Sen 14 yaşımın hatırasıydın. Aşk değildi belki bir heyecan.. Küçüktüm sonuçta ben. Ama sen ilk heyecandın, anlamlı bir alışkanlıktın benim için. Faydalı bir alışkanlık.. Beni terk ettiğinde bunu unutamadım. Sebep ne sendin ne ben anlamsızca bir terk edişti. Neden nasıl bilmem ama sen benim 18 yaşımın kötü hatırasıydın. Unutamamak.. Bilmiyorum. Belki bu cevapsızlık engel oluyordu kendimi senden almama. Bir umut.. Tam 4 yıl olmuştu sensiz. Ağlamalar ve dualar.. Rabbime hep, bugün belki yıllar sonra ama mutlaka bir gün bana geri dönsün diye dua ederdim. Bilmezdim o zamanlar dua ederken hayırlısını istemeli, fazla diretmemeli bazen, kısmet demeli. Ama hayır ısrarla istiyordum. Karşılaştık o bahçenin yakınında. 2. Yardım çağrımdı sana ve reddettin.. Ben durmadan özledim. Belki de özlediğimi sandım. İmkansız olmanı sevmiştim belki, bağımlıydım buna.
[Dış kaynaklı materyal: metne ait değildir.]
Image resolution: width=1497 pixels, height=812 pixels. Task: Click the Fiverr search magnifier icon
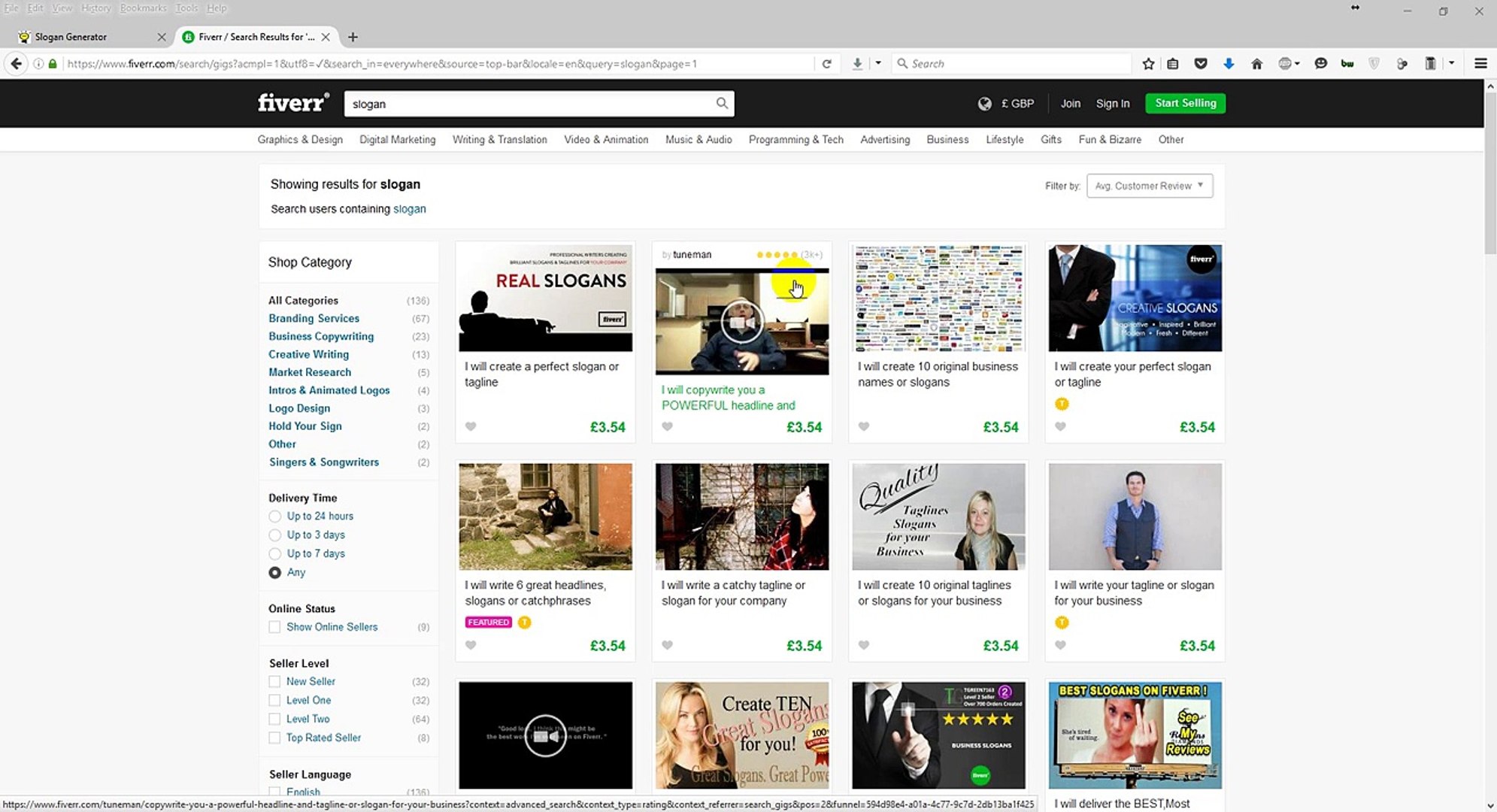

Zaman geçti, yıllar geçti..
Biriyle tanıştım. O kadar harika biriydi ki.. Konuşması, bakışları, sevmesi nehir gibi içine akan bir adam.. Aşık oldum
Nişanlandık..
Sonra birgün telefonum çaldı. Açtığımda sesini duyduğum an kalakaldım. Beni hatırladın mı? Hep seni aradım. Seni görmek istiyorum. Sadece seni görmeliyim.
Çok soğuk kanlıydım. Telefonu kapattım. Ağlama krizine girdim. Yıllar sonra ve sonunda unutmayı başardığım, dualarımdan çıkardığım ve bir adamı gerçekten sevdiğim zamanın tam ortasında gelen kötü hatıra..
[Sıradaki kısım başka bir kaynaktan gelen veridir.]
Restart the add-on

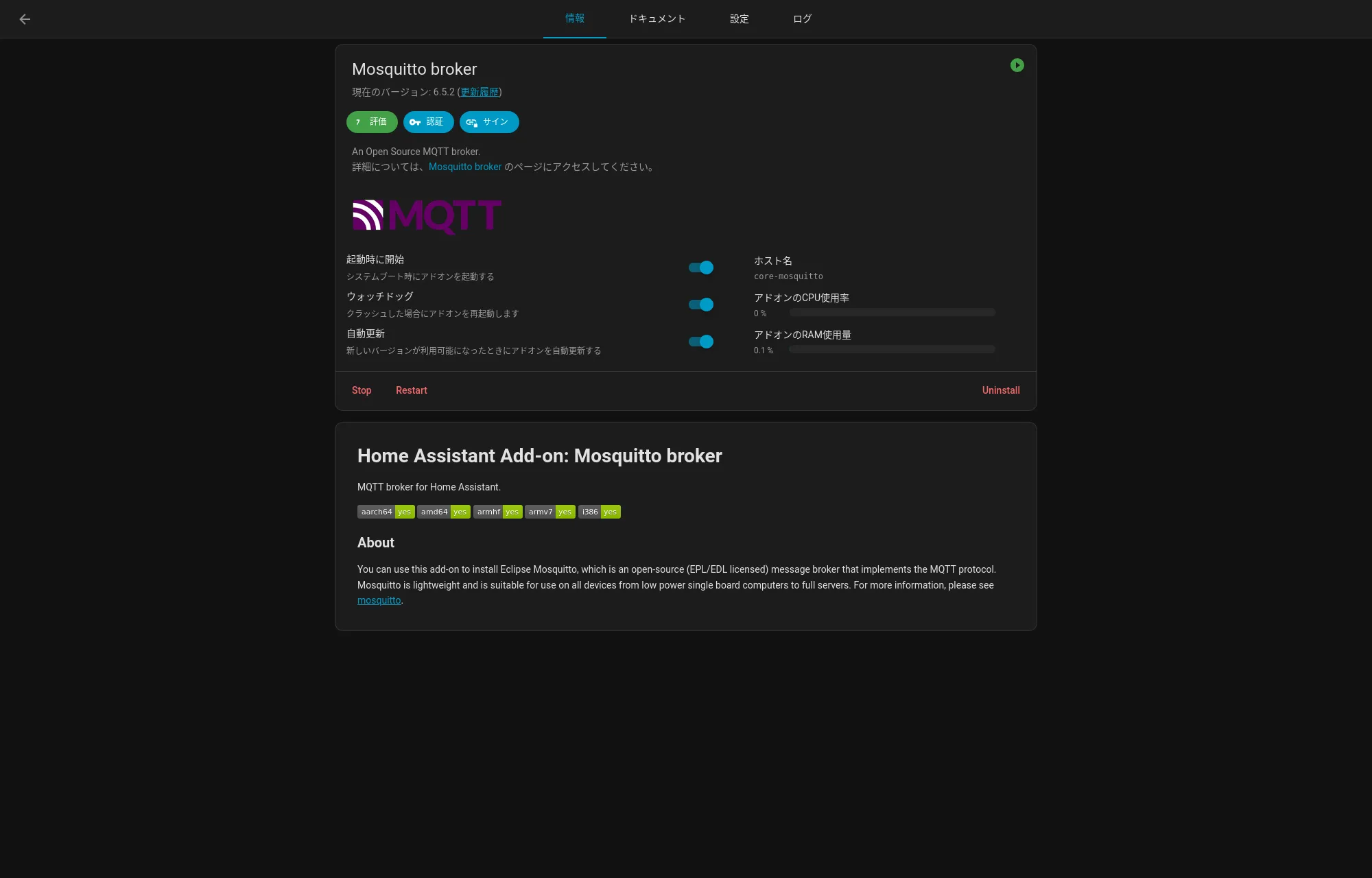411,390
Bir an için nişanlım bu durumu hak etmiyor fikri beni alt üst etti. Ağlamak hiç bu kadar can sıkıcı olmamıştı. Onu gerçekten seviyordum ve beni gerçekten hakettiğinden emindim. Ama şoka girmiştim ve bir süre nişanlımın telefonlarını açmadım. Kendime çok kızıyorum bunun için. Ama zamana ihtiyacım vardı. Kafamı toplamalıydım. Onunla görüştüm. Yüzüne bakarak içimi dökmeli ve bu defteri kendi içimde kapatmalıydım. Titriyordum.. Onu gördüm. Hiç değişmemişti. Ama bende korktuğum etkiyi yaratmadı. Çok ilginç.. Onu gördüğüm zaman hiçbir şey hissetmedim. Yıllarca içimde büyütmüşüm onu. Kocaman yapmışım.. Bomboş duruyordum karşısında. Aşk kadınıymışım ben geç anladım. Bende sevmeyi sevenlerdenmişim aslında. Bana geri dönemeyişinin sebeplerini anlattı. Son derece saçma.. düşündüm de yaşadıklarıma karşı, hepsi bu mu.. Gülümsedim sadece. Beni özlediğini beni hep sevdiğini anlattı. Onu kabul edeceğimden o kadar emindi ki.. Tahsilini tamamlamak için 1 yılımız daha olduğundan bahsetti.. Tabi 4 koca yıl onu bekleyen sadık ve sevgili kadın, 1 yıl daha neden beklemesindi.. O birlikte yaşayacağımız hayat planlarını anlatırken ben nişanlımın bana ulaşamadıkça ne kadar merak edeceğini, üzüleceğini düşünüyordum. Acaba şuan da ne yapıyordu güzel adam..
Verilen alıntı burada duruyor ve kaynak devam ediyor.